Finding possible sequence liabilities

Some motifs are known for propensity to oxidation, N-glycosylation, isomerization, hydrolysis, or deamidation under certain conditions. These kinds of liabilities can be problematic for manufacturing and stability. AntPack contains a simple tool you can use to search for motifs that may pose some risk of one or more of these reactions. We use the list of known possible problematic motifs from Satlawa et al., but excluding low risk motifs (e.g. [STK]N which is low-risk for deamidation).

Note that this type of search is prone to false-positives. A motif that can in principle be N-glycosylated or undergo pH-dependent hydrolysis will not always undergo these reactions; it depends on the context. You can think of this as casting a ‘wide net’ to find possible liabilities which can then be narrowed down to find those which should be removed.

class antpack.LiabilitySearchTool
__init__
analyze_seq

Searches for some common motifs which may correspond to possible development liabilities. Note that this may sometimes be a false positive; the presence of a possible N-glycosylation motif, for example, does not guarantee that N-glycosylation will occur. It does however identify sites where there is a risk. Currently only antibodies are allowed; TCRs are not supported.

Parameters:

  • sequence (str) – A sequence containing the usual 20 amino acids – no gaps. X is also allowed but should be used sparingly.

  • alignment (tuple) – A tuple containing (numbering, percent_identity, chain_name, error_message). This tuple is what you will get as output if you pass sequences to the analyze_seq method of SingleChainAnnotator or PairedChainAnnotator.

  • scheme (str) – The numbering scheme.
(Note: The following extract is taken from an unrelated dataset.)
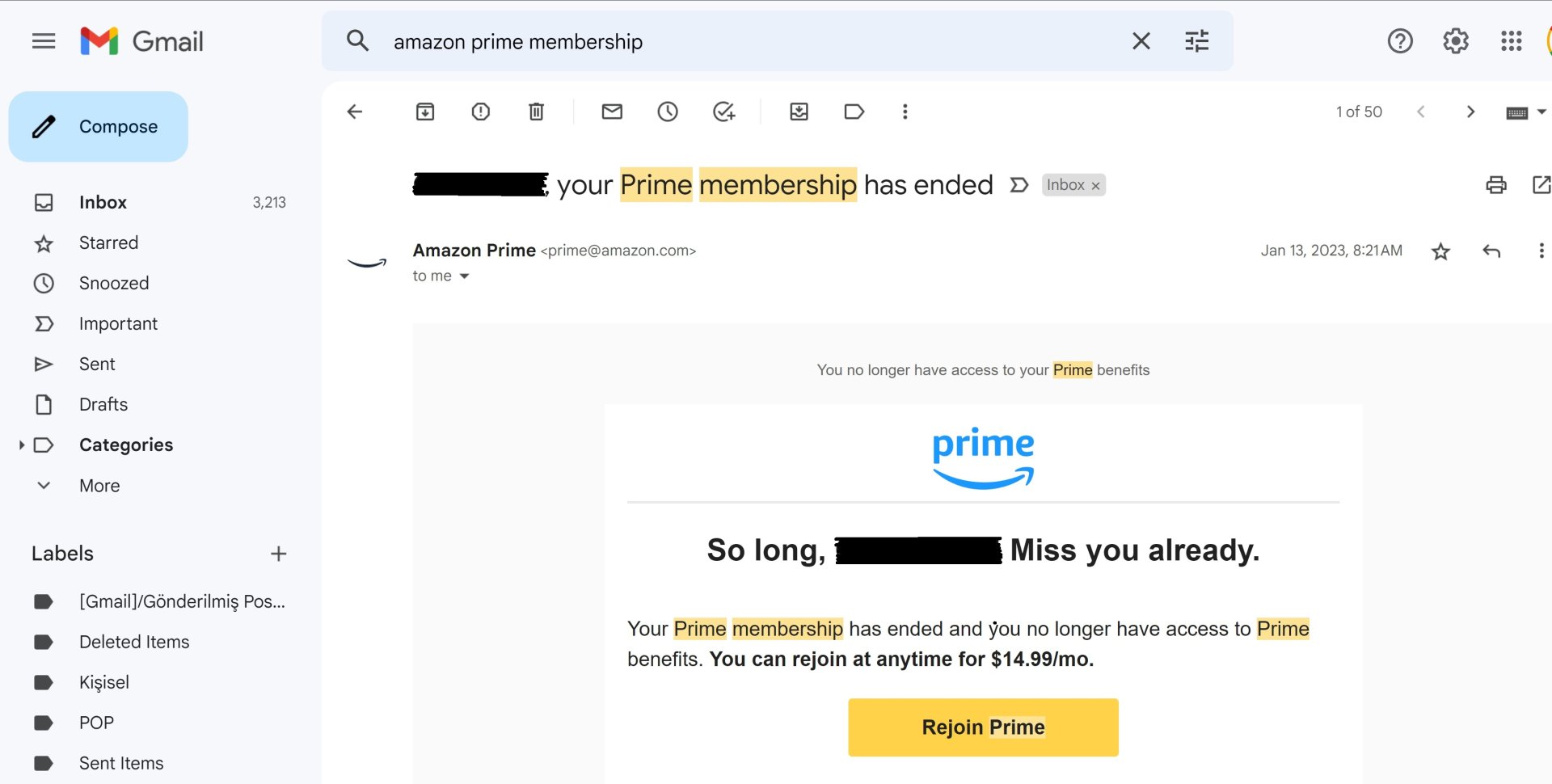Image resolution: width=1552 pixels, height=784 pixels.
Task: Open the email in a new window
Action: pos(1541,185)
One of ‘aho’, ‘imgt’, ‘kabat’ or ‘martin’. It is very important to use the same scheme that was used to number the sequence; using some other scheme may lead to incorrect motif identification.
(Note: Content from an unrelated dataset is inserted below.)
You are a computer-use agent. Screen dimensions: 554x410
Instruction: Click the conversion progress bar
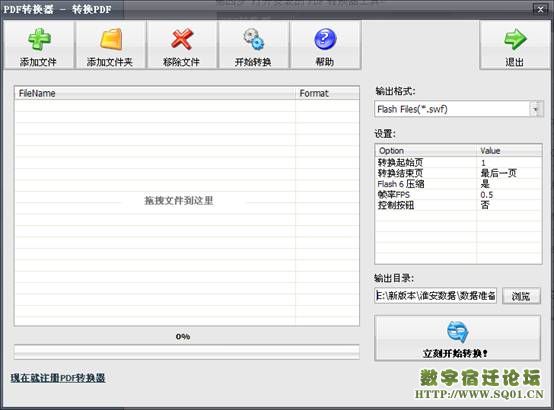(187, 352)

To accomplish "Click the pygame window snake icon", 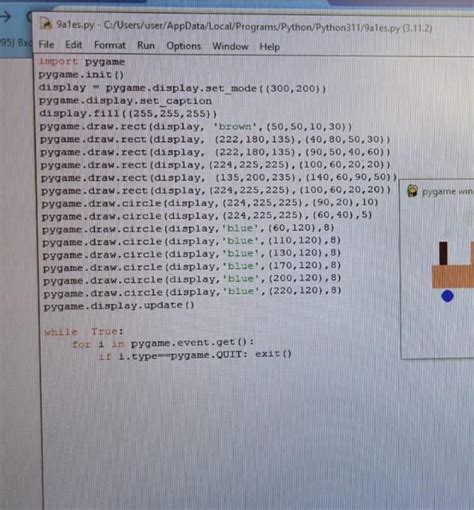I will (412, 191).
  • cdr_scheme (str) – The scheme that is used for CDR definitions. This can be one of ‘imgt’, ‘aho’, ‘martin’, ‘kabat’, ‘north’. Note that you can use a different set of CDR definitions than the numbering scheme (e.g. number with IMGT and define CDRs using Kabat) although usually this will be the same as ‘scheme’.

Returns:

liabilities (list) – A list of tuples. The first element of each tuple is a 2-tuple of (starting position, ending position) numbered with the start of the sequence as 0, indicating the start and end of the liability. The second element of each tuple is a string describing the type of liability found. If the list is empty, no liabilities were found. If sequence numbering fails, the list contains a single tuple indicating the cause of the failure. (This can occur if the expected cysteines in the chain are not present at the expected positions, which is also a liability.)